# Task to carry out
Searching the material below, find each line that includes the word "sidebar", and copy it.

# Excerpted data
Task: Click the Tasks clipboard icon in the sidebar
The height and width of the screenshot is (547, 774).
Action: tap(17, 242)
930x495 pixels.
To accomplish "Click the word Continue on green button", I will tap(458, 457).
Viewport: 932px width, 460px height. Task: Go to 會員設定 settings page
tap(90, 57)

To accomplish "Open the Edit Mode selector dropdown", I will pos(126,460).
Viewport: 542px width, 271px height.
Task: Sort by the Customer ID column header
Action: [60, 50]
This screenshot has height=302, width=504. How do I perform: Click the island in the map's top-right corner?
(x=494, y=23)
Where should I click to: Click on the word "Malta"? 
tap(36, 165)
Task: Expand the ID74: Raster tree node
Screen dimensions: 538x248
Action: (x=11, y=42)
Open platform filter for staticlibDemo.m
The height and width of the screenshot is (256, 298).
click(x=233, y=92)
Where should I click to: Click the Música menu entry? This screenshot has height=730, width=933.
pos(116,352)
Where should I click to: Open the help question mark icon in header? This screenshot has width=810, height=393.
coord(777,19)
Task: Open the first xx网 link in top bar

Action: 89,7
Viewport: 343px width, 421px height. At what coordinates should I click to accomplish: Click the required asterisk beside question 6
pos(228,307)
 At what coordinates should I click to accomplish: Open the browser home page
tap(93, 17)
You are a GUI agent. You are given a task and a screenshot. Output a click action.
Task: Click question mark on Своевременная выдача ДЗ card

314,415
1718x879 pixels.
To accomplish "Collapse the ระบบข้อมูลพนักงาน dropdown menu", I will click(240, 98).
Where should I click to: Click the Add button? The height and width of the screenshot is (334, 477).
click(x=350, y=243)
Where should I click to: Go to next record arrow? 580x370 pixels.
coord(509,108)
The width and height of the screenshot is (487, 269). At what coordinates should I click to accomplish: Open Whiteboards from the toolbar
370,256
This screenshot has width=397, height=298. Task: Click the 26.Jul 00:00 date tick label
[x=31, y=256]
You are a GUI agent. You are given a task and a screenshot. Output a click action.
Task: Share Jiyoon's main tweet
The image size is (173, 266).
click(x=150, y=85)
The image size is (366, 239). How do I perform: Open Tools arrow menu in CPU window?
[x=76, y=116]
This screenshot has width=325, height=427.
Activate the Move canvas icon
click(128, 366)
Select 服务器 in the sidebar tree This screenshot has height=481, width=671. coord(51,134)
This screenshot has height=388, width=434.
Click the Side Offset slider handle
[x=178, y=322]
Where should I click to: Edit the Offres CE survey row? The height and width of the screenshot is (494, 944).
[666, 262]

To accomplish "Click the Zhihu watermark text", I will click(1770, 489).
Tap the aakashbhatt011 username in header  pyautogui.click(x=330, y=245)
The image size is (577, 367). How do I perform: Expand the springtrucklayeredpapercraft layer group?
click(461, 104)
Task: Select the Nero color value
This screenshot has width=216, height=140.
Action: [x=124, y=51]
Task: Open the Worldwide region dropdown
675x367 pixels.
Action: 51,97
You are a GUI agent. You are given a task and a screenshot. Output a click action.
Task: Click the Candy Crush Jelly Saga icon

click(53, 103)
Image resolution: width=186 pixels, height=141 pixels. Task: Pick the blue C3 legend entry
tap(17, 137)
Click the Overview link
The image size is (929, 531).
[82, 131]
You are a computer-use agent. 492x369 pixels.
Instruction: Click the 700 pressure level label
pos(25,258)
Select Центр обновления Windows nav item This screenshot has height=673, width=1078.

# Answer to the exercise
Task: Click the Tasks clipboard icon in the sidebar
Select 服务器 in the sidebar tree This screenshot has height=481, width=671. coord(51,134)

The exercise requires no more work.